In one application, I had several large disks with large filesystems, so
I set those disks to "noauto" and not to fsck /etc/fstab to let the
system come up completely before checking those disks. I had a script
that ran after the system booted up to run fsck on the large
filesystems, and then mount the disks. However, this workaround would
not handle the case where the root filesystem has to be fsck'd
"manually." If you use ext3 or another journaled fs, these precautions
should not be needed.

For HA, I supsect a shorter time interval of less than 1 minute would be
desireable. For the I/O address to monitor, you might think that an I/O
address for the SCSI controller or an NIC would be a good idea, but what
happens when the system is "idle?" You want some I/O address that is
definitely going to get triggered, but there are also certain problems
when you definitely want the card to be triggered even though I/O on
some other channel might continue to work.

I suppose a good approach would be to trigger on the unique I/O address
as per the "normal" use of the pcwd under linux, and have additional
mechanisms to externally trigger the I/O address when certain things are
working correctly, and mechanisms to externally stop triggering the I/O
address when a condition occurs that you definitely want to reboot.

It would also be nice if you could first try to trigger a "soft" reboot
with a clean shutdown before you try a cold reboot i.e. the equivalent
of hitting Ctrl-Alt-Del or issuing the reboot command.

--
"Jonathan F. Dill" (jfdill@jfdill.suite.net)

"Jonathan F. Dill" wrote:
> I suppose a good approach would be to trigger on the unique I/O address
> as per the "normal" use of the pcwd under linux, and have additional
> mechanisms to externally trigger the I/O address when certain things are
> working correctly, and mechanisms to externally stop triggering the I/O
> address when a condition occurs that you definitely want to reboot.
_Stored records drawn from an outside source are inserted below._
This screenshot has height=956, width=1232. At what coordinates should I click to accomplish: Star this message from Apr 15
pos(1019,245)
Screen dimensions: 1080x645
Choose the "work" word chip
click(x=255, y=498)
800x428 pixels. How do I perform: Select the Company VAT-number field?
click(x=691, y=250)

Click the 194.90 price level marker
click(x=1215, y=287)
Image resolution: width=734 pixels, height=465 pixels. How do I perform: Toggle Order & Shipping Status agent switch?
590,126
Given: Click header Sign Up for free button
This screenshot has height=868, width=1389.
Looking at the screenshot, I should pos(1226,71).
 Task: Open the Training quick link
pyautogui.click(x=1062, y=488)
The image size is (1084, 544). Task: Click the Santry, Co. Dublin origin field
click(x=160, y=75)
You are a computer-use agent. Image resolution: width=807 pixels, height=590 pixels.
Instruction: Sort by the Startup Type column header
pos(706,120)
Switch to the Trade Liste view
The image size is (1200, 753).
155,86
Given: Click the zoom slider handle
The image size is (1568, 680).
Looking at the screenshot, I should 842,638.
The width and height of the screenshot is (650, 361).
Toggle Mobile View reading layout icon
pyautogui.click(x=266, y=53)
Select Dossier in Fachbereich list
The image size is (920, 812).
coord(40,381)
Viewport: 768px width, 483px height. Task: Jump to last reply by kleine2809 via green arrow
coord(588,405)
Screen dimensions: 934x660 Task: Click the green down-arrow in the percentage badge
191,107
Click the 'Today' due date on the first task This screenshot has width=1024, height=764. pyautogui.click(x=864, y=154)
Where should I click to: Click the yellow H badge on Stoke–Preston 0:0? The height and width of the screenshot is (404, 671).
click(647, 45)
OK I think I have a partial answer to this. Use the unique I/O for the
wd card as I mentioned before.
The watchdog can be triggered by writing anything to /dev/watchdog (char
major 10 minor 130). Rather than having a watchdog daemon send to
/dev/watchdog, for an HA application I think it makes sense to have the
HA control software send to the device. Then when certain conditions
occur, the HA software can stop sending the signal to the wd to cause a
reset.

Thinking more about this, I think it would be useful to have some sort
of "disk heartbeat" as well. If you're super paranoid, I think the
thing to do would be to tune the fs buffers to flush more frequently
though this approach will likely degrade fs I/O performance--This
approach may also help if you're using any non-journaled filesystems to
decrease the extent and likelihood of fs corruption. Then the HA
software could keep an eye on disk I/O via any of several entries in
/proc eg. /proc/interrupts or /proc/scsi/scsi.

A less paranoid approach would be to force a teeny tiny bit of disk I/O
when the disk is otherwise "idle" to maintain a "disk heartbeat" and let
the fs buffers flush normally. Simple file I/O won't do it because that
is likely to be buffered. One method would be to read a garbage char or
two from a raw partition, or possibly you could trigger a disk seek, I
suppose preferably to the middle of the platter so as not to diminish
subsequent real disk I/O. Alternatively, I suppose you could
artificially trigger an interrupt, although I think it makes sense to
use some type of real disk I/O to test if the disk is really working.
For multiple disks, it might be a good idea to have independent
heartbeats for each disk.

> It would also be nice if you could first try to trigger a "soft" reboot
> with a clean shutdown before you try a cold reboot i.e. the equivalent
> of hitting Ctrl-Alt-Del or issuing the reboot command.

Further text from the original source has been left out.